Pregnant women of color who complain about medical professionals committing “gendered racial microaggressions” during OB/GYN visits are more likely to experience elevated blood pressure after giving birth, a study shows.
Three researchers reported this month in Hypertension, a journal of the American Heart Association, that more than one-third of 373 Asian, Black and Hispanic mothers they studied reported at least one “GRM” while receiving obstetrical care at four maternity hospitals in Philadelphia and Queens, New York.
The study defines gendered racial microaggressions as subtle, unintentional slights, such as being told to “calm down.”
As a result, the three-month averages of their systolic and diastolic blood pressure, or “top and bottom numbers,” were 2.12 mm Hg and 1.43 mm Hg higher, respectively, than those of women who did not cite microaggressions during the 2022 study period.
The researchers said their findings add heart problems to a growing body of “emerging evidence” that “structural racism and interpersonal racism” shorten the lives of minorities.
They said further research is needed to study how microaggressions could push mothers of color toward blood pressure medication and rare heart diseases such as preeclampsia.
“It is well-known that Black, Hispanic and South Asian women experience microaggressions during health care,” said Teresa Janevic, the study’s lead author and an epidemiologist at Columbia University Mailman School of Public Health. “It is not as well known whether these microaggressions may have an association with higher blood pressure.”
The researchers noted several limitations in the study, including a lack of data on participants’ blood pressure trends before pregnancy.
Their findings come as the American medical establishment has worked to embed implicit bias training in medical school curricula.
Some medical professors The Washington Times reached for comment said the Hypertension study highlights a need for those efforts to continue.
“Taking care of diverse patients is an honor, and while most implicit biases are controlled and not expressed, others may find themselves revealed at times of great challenge,” said Dr. Panagis Galiatsatos, a physician teaching at the Johns Hopkins School of Medicine.
Dr. Galiatsatos, a health equity lead in the Johns Hopkins Office of Diversity, Inclusion and Health Equity, said medical trainees need “safe spaces” to discuss how not to project their biases onto patients “at their most vulnerable moments.”
Others pushed back on the conclusions. Dr. Stanley Goldfarb, chairman of the anti-woke medical advocacy group Do No Harm, criticized the study’s lack of data on participants’ diet habits and prenatal blood pressure trends.
He called its definition of microaggressions “highly subjective,” noted that many Black women do not receive prenatal care during the first trimester of pregnancy and dismissed its analysis of structural racism in economic and housing conditions as irrelevant to patient-doctor interactions.

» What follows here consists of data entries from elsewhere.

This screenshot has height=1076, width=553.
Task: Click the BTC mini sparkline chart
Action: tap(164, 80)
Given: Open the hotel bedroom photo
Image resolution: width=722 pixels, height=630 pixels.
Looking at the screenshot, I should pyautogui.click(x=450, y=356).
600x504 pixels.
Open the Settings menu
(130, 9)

“This study is an unserious product of woke identity trying to infiltrate medicine,” said Dr. Goldfarb, a former associate dean at the University of Pennsylvania’s medical school. “Instead of mandating useless therapy sessions for doctors, if we improve prenatal care for these women, we will likely see better health outcomes and improved blood pressure.”

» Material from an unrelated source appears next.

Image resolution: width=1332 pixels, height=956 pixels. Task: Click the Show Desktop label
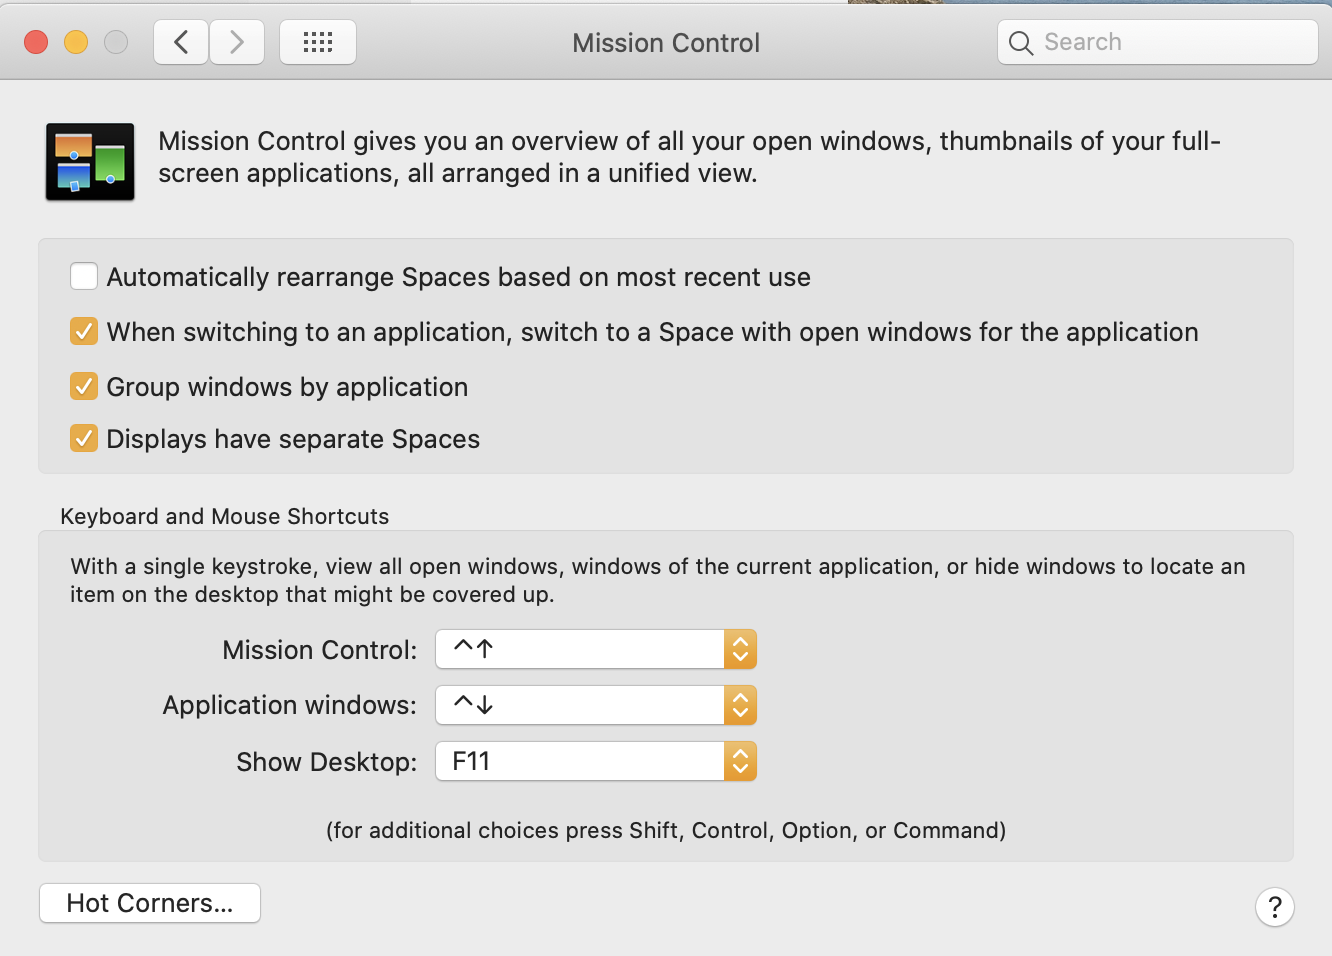coord(326,762)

The study administered a 26-question survey to participating mothers, asking them to report how often they experienced gendered racial microaggressions during pregnancy care and check their blood pressure at home for three months after birth.
It then broke down the results based on estimates of “community-level structural racism” in the places where they lived.
According to the researchers, mothers of color living in areas of high structural racism who reported microaggressions at the hospital had the highest three-month blood pressure averages.
Examples of reported microaggressions included “I have been disrespected,” “Someone told me to calm down,” and “Someone accused me of being angry when speaking assertively.”